Know thy data: Data size can matter, but domain knowledge matters more

Know thy data: Data size can matter, but domain knowledge matters more

If you are a game or product developer, you are probably familiar with the term “analytics”. In game analytics (GA), various player metrics are recorded, and then described, aggregated, or manipulated, to help better understand players’ current behaviors, and predict their future actions. Quantitative data can be amassed through a variety of ways, including more passive channels (e.g. telemetry), as well as more active ones (e.g. in-lab playtests, and surveys). This makes GA useful to a number of game development aspects, game design and business intelligence.  

Seeing how useful data can be, you might be tempted to gather all the data you can and do anything imaginable to it. After all, it seems like data-driven decisions are all the rage these days. However, data’s size and usefulness are limited by the creativity and expertise of the person handling them.

Understandably, this notion can be hard to grasp. After all, if I have more data, can I not learn more things? If I throw all the predictors into the model, will I not have the best chance of creating the perfect model? And, if I make a graph, and it shows differences—such as the differences in churn between levels—does that not mean that some levels are harder to get through than others? While many may instinctively be tempted to answer these questions in the affirmative, the real answer is far more complicated, and depends on different variables.

The reason we have this misconception that more data are better, and that common sense—or maybe instructional online videos—are enough to process it effectively, is that it these beliefs are hard to falsify. Analytics is a field in which you need to understand the importance of your choices before performing your analyses, because meaningless results do not always appear as such—certainly not in the short term. This is in contrast to fields such as programming.

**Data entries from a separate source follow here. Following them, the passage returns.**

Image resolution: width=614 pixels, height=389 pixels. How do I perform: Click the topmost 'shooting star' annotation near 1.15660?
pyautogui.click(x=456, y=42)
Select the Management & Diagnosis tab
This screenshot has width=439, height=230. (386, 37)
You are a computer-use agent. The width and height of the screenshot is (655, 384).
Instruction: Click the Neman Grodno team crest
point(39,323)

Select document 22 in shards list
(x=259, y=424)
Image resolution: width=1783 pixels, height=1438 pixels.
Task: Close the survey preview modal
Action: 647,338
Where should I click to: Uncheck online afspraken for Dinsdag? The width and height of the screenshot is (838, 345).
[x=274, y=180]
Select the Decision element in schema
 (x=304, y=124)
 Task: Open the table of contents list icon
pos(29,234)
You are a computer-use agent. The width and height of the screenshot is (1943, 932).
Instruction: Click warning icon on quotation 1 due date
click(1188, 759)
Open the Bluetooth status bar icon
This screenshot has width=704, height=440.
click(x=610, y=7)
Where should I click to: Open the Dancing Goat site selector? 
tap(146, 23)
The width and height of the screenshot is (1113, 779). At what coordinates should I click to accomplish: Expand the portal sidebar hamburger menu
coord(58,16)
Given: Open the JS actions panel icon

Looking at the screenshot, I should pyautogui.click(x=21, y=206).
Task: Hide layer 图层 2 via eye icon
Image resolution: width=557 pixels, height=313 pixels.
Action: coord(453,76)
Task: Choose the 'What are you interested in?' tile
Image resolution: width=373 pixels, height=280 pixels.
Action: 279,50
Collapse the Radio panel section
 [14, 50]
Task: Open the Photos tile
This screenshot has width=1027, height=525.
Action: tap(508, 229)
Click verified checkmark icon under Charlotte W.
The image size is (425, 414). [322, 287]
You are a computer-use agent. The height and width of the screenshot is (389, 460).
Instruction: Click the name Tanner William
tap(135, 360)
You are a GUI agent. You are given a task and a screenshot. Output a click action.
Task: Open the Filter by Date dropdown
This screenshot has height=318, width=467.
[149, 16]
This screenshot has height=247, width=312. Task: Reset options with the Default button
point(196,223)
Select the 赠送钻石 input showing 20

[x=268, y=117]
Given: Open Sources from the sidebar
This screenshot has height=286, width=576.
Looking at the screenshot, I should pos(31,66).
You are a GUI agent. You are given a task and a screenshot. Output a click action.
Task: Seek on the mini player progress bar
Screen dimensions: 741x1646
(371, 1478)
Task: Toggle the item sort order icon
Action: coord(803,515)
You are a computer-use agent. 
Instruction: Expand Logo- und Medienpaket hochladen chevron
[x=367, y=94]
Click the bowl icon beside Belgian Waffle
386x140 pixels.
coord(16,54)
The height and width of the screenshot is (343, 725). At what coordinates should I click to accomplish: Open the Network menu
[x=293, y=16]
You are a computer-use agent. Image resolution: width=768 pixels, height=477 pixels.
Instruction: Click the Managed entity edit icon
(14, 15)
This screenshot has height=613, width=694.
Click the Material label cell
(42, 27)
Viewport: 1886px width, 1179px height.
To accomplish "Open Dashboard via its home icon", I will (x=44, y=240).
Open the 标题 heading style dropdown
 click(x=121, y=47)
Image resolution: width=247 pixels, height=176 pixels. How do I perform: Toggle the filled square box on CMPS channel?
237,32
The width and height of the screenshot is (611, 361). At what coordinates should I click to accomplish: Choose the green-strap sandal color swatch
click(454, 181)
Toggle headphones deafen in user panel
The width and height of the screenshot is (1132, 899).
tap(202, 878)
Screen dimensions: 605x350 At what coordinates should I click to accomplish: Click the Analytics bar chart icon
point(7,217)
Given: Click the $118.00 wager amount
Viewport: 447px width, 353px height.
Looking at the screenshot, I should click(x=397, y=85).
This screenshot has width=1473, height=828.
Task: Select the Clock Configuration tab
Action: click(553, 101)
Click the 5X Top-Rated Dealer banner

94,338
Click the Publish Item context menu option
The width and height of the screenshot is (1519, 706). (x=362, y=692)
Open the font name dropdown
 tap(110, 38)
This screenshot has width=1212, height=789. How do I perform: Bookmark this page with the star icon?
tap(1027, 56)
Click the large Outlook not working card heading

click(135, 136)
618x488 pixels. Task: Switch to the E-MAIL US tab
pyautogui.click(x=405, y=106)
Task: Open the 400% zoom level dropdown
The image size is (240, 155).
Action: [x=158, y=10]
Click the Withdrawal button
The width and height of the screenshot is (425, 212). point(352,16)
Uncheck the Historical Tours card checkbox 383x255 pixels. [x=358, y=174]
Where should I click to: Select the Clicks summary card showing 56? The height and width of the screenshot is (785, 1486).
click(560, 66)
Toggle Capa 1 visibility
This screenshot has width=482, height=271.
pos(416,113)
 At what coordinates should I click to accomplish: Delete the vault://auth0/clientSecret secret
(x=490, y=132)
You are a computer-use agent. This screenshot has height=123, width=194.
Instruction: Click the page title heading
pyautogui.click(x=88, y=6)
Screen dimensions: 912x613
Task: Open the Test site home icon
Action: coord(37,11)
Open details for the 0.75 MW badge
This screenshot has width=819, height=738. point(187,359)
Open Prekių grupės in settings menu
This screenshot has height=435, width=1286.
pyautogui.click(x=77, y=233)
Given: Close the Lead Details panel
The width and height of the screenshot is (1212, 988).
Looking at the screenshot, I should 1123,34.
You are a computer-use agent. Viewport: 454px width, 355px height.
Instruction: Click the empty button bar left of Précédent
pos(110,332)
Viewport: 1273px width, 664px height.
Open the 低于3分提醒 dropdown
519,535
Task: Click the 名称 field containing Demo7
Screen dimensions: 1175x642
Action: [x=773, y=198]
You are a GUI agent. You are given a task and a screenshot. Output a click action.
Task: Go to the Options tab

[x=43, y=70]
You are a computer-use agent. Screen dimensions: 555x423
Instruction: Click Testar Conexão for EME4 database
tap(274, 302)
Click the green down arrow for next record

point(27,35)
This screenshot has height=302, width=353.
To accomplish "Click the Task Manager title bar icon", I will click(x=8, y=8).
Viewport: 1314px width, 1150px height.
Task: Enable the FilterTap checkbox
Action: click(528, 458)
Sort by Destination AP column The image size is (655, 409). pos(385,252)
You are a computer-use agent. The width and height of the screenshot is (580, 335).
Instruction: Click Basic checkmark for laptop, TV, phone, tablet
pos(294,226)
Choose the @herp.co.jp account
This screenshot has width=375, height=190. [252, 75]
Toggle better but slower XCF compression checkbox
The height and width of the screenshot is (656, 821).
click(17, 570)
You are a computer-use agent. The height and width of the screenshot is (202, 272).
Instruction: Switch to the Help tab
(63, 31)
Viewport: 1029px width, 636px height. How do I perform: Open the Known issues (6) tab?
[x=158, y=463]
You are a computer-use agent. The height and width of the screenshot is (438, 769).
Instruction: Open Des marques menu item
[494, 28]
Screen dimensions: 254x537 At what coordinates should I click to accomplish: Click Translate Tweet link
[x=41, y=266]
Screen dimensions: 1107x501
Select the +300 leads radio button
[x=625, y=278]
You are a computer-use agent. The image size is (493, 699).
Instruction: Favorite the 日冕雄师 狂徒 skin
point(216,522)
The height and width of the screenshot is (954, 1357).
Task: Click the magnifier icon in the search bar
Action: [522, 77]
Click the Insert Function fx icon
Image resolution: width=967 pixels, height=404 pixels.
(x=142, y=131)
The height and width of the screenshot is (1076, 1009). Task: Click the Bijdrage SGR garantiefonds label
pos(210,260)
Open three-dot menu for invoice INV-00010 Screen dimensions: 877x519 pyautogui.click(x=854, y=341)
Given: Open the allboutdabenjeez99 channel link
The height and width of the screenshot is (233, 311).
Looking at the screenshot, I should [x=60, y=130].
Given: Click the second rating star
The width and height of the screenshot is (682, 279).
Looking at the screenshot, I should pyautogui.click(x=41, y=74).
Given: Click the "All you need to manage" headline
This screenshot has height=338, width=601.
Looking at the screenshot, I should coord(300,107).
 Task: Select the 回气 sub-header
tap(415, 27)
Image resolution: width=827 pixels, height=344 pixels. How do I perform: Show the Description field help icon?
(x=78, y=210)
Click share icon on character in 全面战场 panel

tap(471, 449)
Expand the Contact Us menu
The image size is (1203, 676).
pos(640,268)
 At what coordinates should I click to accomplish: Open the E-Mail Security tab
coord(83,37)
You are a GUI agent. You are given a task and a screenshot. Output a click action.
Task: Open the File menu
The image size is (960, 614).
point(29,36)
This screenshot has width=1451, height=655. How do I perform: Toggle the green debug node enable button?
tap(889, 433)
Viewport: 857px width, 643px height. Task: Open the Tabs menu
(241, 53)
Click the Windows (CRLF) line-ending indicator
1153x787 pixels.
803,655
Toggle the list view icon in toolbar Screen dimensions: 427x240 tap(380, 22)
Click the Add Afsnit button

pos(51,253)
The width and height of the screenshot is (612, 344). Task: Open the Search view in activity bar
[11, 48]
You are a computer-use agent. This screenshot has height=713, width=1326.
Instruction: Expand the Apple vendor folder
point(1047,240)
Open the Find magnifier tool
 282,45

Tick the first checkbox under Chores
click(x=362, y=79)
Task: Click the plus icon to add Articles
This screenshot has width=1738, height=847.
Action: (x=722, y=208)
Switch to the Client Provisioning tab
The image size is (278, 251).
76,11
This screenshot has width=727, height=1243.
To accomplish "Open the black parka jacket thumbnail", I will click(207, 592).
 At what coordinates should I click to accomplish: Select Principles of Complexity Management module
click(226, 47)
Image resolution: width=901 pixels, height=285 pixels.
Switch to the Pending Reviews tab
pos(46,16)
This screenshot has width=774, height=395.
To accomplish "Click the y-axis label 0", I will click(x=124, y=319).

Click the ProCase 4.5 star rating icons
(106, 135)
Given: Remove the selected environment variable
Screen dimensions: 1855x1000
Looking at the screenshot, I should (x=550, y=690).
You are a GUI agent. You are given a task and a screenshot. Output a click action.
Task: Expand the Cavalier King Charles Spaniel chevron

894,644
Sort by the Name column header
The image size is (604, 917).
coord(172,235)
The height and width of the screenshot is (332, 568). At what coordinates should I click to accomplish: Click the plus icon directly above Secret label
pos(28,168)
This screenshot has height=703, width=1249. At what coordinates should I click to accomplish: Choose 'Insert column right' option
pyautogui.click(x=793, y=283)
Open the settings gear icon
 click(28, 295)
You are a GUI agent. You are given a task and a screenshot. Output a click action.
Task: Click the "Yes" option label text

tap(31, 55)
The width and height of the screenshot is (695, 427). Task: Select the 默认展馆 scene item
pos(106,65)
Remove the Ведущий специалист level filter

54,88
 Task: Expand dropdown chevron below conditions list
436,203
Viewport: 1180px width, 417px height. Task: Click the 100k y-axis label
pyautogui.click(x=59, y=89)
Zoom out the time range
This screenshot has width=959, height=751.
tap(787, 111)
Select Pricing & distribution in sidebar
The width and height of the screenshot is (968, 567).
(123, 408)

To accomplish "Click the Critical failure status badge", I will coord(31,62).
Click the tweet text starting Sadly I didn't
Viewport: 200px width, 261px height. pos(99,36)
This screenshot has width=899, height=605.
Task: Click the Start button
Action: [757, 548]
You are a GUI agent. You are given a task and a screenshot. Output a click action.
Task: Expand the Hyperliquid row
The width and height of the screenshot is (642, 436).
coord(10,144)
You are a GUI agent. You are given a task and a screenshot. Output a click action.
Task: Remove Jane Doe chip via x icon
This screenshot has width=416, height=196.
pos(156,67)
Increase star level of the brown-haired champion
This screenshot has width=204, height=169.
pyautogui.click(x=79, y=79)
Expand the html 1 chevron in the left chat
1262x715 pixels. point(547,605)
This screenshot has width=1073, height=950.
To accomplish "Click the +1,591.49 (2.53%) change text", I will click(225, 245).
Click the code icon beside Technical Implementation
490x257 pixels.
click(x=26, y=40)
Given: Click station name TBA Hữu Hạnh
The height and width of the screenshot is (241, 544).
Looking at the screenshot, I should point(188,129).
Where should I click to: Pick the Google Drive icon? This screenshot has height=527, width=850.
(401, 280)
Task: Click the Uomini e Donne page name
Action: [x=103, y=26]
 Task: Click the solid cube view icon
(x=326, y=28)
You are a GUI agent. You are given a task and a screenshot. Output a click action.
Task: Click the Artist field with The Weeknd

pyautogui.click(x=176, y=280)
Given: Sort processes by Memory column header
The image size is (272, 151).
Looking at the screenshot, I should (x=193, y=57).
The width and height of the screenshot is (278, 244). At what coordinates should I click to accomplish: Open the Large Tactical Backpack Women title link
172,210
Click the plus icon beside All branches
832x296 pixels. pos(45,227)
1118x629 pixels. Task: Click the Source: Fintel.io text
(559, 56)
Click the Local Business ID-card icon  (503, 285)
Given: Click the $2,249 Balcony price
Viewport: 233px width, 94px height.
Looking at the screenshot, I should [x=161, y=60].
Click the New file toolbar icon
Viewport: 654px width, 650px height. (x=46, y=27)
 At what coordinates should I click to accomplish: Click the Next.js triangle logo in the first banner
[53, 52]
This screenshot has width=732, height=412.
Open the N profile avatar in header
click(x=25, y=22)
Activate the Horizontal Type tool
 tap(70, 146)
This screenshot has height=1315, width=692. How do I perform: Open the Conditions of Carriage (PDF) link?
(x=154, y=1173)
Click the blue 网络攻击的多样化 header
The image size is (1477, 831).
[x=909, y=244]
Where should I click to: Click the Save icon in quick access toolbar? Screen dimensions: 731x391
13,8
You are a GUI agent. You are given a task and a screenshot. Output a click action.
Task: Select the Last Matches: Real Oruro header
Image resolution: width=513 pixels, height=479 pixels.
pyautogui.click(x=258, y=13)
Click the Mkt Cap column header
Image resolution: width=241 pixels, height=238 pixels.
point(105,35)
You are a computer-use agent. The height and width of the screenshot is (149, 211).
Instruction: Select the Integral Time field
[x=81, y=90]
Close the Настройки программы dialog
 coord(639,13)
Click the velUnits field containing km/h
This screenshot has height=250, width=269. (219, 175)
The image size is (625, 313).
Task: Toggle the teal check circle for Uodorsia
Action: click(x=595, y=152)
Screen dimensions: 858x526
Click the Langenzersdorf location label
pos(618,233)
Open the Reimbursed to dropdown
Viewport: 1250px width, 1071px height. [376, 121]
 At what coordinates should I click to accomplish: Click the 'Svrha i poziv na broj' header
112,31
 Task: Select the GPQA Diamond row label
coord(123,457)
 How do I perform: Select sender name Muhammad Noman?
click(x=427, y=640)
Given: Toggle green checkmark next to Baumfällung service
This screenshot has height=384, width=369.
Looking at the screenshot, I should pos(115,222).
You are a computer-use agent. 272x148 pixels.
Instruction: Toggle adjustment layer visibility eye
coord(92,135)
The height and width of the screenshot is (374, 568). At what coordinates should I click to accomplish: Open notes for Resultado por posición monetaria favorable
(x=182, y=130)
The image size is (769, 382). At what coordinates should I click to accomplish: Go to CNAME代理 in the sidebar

If I want to program a game beyond my skill set, where shooting a spaceship results in my hero gaining 15 experience points (XP), my shortcoming will be painfully obvious early on. That is, even if I can program my hero and spaceships moving around, and even if I can program a way to shoot at them, if nothing happens when the fire hits the spaceship, there will be no doubt that I do not know what I am doing.

Other domains, such as analytics, are not so obvious. For example, take the concept of a mean, which is also known as an average. The mean of the numbers 1, 1, 3, 8, 6, 9, and 4, is 4.57 (and change). These numbers clearly make sense to average if they are difficulty scores reported by playtesters, or how many times paytesters’ died during the first level.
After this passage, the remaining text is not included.